What you will do —
Repeat every record exactly as given.

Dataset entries
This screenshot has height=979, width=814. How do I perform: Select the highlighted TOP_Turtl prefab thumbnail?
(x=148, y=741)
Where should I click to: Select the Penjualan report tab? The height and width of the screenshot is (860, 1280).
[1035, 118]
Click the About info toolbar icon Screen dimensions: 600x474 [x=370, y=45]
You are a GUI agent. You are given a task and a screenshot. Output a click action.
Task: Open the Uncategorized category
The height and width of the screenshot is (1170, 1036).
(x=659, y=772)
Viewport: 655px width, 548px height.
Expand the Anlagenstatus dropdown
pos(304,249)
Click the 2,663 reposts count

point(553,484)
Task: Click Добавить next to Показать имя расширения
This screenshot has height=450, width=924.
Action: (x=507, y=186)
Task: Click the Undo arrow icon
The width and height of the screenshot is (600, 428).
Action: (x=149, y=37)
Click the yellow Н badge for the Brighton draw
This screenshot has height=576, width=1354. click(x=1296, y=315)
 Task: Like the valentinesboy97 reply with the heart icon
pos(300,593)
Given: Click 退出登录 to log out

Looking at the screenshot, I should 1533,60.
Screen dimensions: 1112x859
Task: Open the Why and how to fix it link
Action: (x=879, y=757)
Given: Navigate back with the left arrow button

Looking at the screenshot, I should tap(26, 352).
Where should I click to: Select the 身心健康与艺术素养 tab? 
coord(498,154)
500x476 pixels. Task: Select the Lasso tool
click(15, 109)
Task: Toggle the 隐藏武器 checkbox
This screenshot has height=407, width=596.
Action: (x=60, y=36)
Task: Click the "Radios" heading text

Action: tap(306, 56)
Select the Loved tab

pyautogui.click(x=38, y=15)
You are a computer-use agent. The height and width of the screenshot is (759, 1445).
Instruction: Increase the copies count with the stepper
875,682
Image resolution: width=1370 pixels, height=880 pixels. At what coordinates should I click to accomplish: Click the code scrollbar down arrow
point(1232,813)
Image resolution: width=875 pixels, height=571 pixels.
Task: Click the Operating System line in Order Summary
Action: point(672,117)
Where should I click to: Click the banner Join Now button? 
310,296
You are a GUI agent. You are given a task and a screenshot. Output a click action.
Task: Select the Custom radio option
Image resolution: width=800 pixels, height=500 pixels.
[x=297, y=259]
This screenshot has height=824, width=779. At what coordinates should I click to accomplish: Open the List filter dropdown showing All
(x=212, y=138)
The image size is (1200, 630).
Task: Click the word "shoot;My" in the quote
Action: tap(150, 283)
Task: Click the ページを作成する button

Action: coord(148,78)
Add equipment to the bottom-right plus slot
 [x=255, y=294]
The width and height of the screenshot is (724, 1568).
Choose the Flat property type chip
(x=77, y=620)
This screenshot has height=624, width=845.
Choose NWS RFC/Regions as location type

Exercise result —
This screenshot has height=979, width=814. How do I perform: Select the highlighted TOP_Turtl prefab thumbnail?
(x=148, y=741)
Where should I click to: Select the Penjualan report tab? The height and width of the screenshot is (860, 1280).
[1035, 118]
Click the About info toolbar icon Screen dimensions: 600x474 [x=370, y=45]
You are a GUI agent. You are given a task and a screenshot. Output a click action.
Task: Open the Uncategorized category
The height and width of the screenshot is (1170, 1036).
(x=659, y=772)
Viewport: 655px width, 548px height.
Expand the Anlagenstatus dropdown
pos(304,249)
Click the 2,663 reposts count

point(553,484)
Task: Click Добавить next to Показать имя расширения
This screenshot has height=450, width=924.
Action: (x=507, y=186)
Task: Click the Undo arrow icon
The width and height of the screenshot is (600, 428).
Action: (x=149, y=37)
Click the yellow Н badge for the Brighton draw
This screenshot has height=576, width=1354. click(x=1296, y=315)
 Task: Like the valentinesboy97 reply with the heart icon
pos(300,593)
Given: Click 退出登录 to log out

Looking at the screenshot, I should 1533,60.
Screen dimensions: 1112x859
Task: Open the Why and how to fix it link
Action: (x=879, y=757)
Given: Navigate back with the left arrow button

Looking at the screenshot, I should tap(26, 352).
Where should I click to: Select the 身心健康与艺术素养 tab? 
coord(498,154)
500x476 pixels. Task: Select the Lasso tool
click(15, 109)
Task: Toggle the 隐藏武器 checkbox
This screenshot has height=407, width=596.
Action: (x=60, y=36)
Task: Click the "Radios" heading text

Action: tap(306, 56)
Select the Loved tab

pyautogui.click(x=38, y=15)
You are a computer-use agent. The height and width of the screenshot is (759, 1445).
Instruction: Increase the copies count with the stepper
875,682
Image resolution: width=1370 pixels, height=880 pixels. At what coordinates should I click to accomplish: Click the code scrollbar down arrow
point(1232,813)
Image resolution: width=875 pixels, height=571 pixels.
Task: Click the Operating System line in Order Summary
Action: point(672,117)
Where should I click to: Click the banner Join Now button? 
310,296
You are a GUI agent. You are given a task and a screenshot. Output a click action.
Task: Select the Custom radio option
Image resolution: width=800 pixels, height=500 pixels.
[x=297, y=259]
This screenshot has height=824, width=779. At what coordinates should I click to accomplish: Open the List filter dropdown showing All
(x=212, y=138)
The image size is (1200, 630).
Task: Click the word "shoot;My" in the quote
Action: tap(150, 283)
Task: Click the ページを作成する button

Action: coord(148,78)
Add equipment to the bottom-right plus slot
 [x=255, y=294]
The width and height of the screenshot is (724, 1568).
Choose the Flat property type chip
(x=77, y=620)
This screenshot has height=624, width=845.
Choose NWS RFC/Regions as location type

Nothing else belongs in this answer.